Updated: Dec 07, 2015

Laboratory Studies

Currently, no specific testing has sufficient power to be absolutely indicated for evaluation of syncope. Thus, tests may not be necessary and can be tailored to any signs or symptoms that raise concern for a specific underlying illness. Research-based and consensus guideline recommendations are listed below.

Serum glucose level

In one study, 2 of 170 patients with syncope tested for serum glucose were found to be hypoglycemic.

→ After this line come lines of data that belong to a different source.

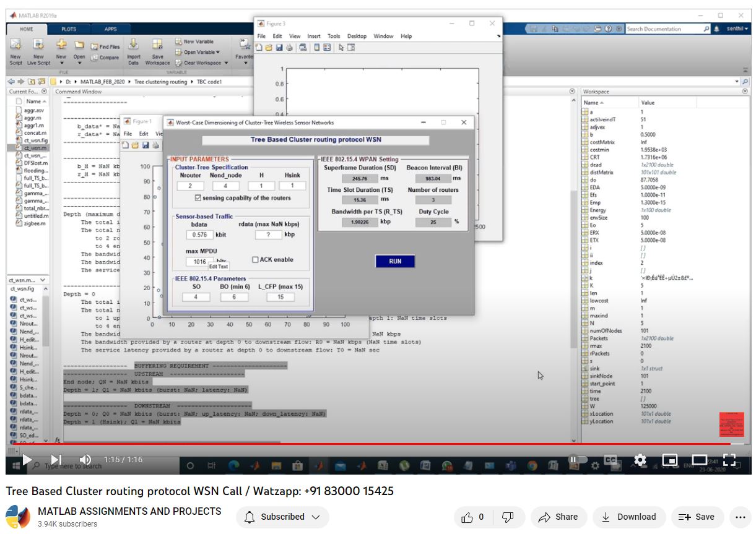Click the Import Data icon
This screenshot has height=534, width=756.
(133, 45)
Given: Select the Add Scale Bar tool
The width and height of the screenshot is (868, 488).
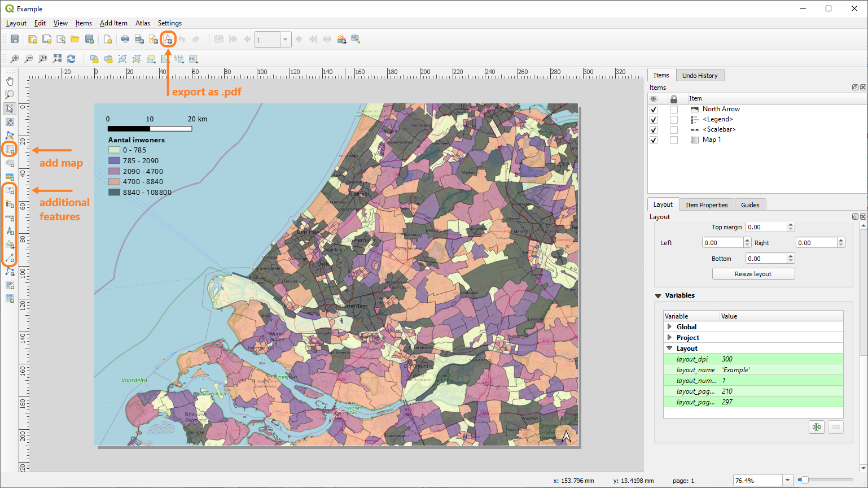Looking at the screenshot, I should [x=10, y=217].
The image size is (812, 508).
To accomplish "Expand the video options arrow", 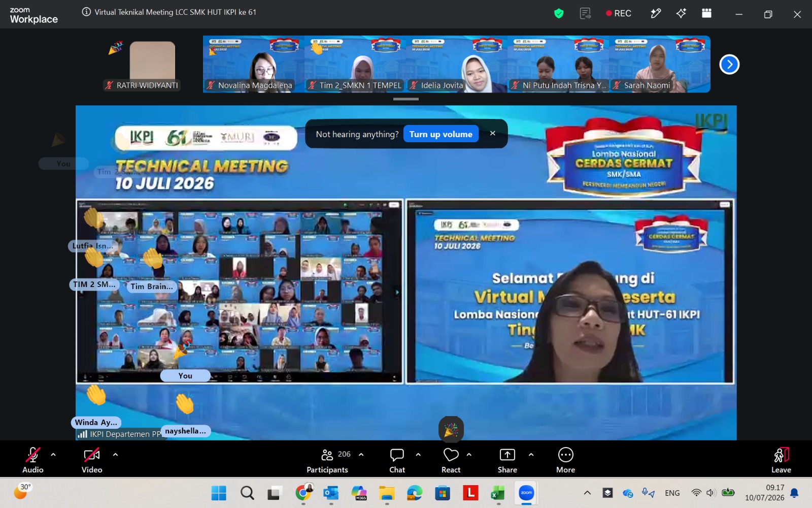I will (115, 455).
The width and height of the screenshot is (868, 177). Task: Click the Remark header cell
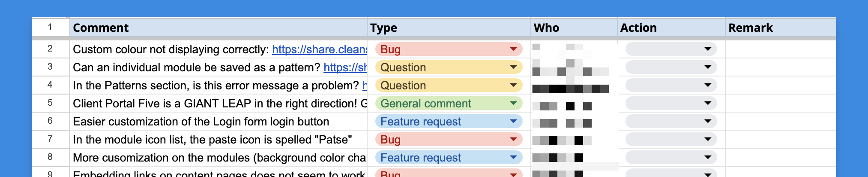(780, 27)
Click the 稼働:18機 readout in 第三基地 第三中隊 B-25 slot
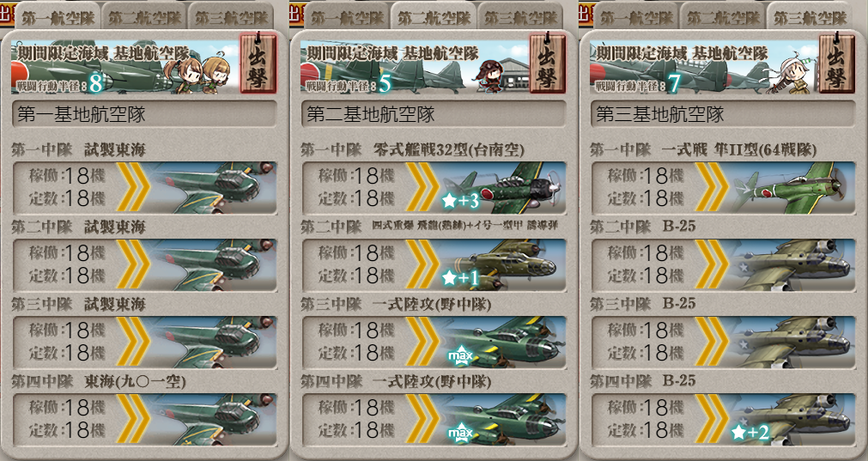 click(x=646, y=331)
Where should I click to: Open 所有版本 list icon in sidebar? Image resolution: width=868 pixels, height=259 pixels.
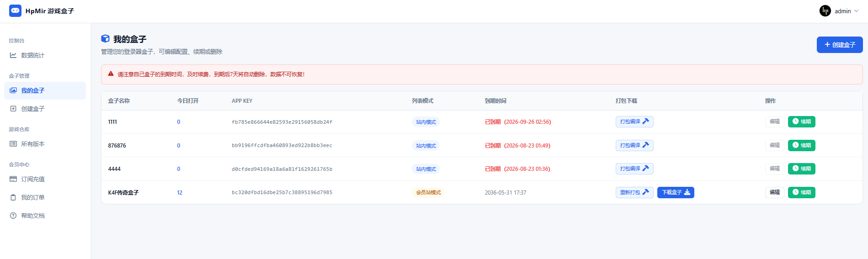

Despite this low yield, rapid blood glucose assessment is easy, fast, and may be diagnostic, leading to efficient intervention.

Complete blood count (CBC)

If performed empirically, a CBC count has an exceedingly low yield in syncope. Some risk stratification protocols use a low hematocrit level as a poor prognostic indicator.

A prospective evaluation of syncope found that 4 of 170 patients had signs and symptoms of GI hemorrhage with a confirmatory CBC count. No occult bleeding was diagnosed based on an empiric CBC count in this study.

Anemia has been shown in several studies to suggest poor short-term outcomes.

Serum electrolyte levels with renal function

These tests if performed empirically have an exceedingly low yield in syncope. Some risk stratification protocols use electrolyte level abnormalities and renal insufficiency as poor prognostic indicators.

In the study by Martin et al, 134 patients with syncope had electrolytes drawn as part of the routine workup.[27] One patient was unexpectedly found to be hyponatremic secondary to diuretic use.

Serum electrolyte tests are indicated in patients with altered mental status or in patients in whom seizure is being considered.

If arrhythmia is noted, evaluation of electrolytes may be useful.

Cardiac enzymes

These tests are indicated in patients who give a history of chest pain with syncope, dyspnea with syncope, or exertional syncope; those with multiple cardiac risk factors; and those in whom a cardiac origin is highly suspected.

Total creatine kinase (CK)

A rise in CK levels may be associated with prolonged seizure activity or muscle damage secondary to a prolonged period of loss of consciousness.

Levels of B-type natriuretic peptide (BNP) over 300 pg/mL are a predictor of serious outcomes at 30 days.[20]


In elderly and debilitated patients, urinary tract infection (UTI) is common, easily diagnosed, and treatable and may precipitate syncope. UTIs may occur in the absence of fever, leukocytosis, and symptoms in this population.


Imaging Studies

Chest radiography

In elderly patients and in patients who are debilitated, pneumonia is common, easily diagnosed, and treatable and may precipitate syncope. Pneumonia may occur in the absence of fever, leukocytosis, and symptoms in this population.

Evaluation of a select number of etiologies of syncope may be aided by chest radiography. Pneumonia, congestive heart failure (CHF), lung mass, effusion, and widened mediastinum can all be seen if present and may guide therapy.

Head CT scanning (noncontrast)

Head computed tomography (CT) scanning is not indicated in a nonfocal patient after a syncopal event. This test has a low diagnostic yield in syncope.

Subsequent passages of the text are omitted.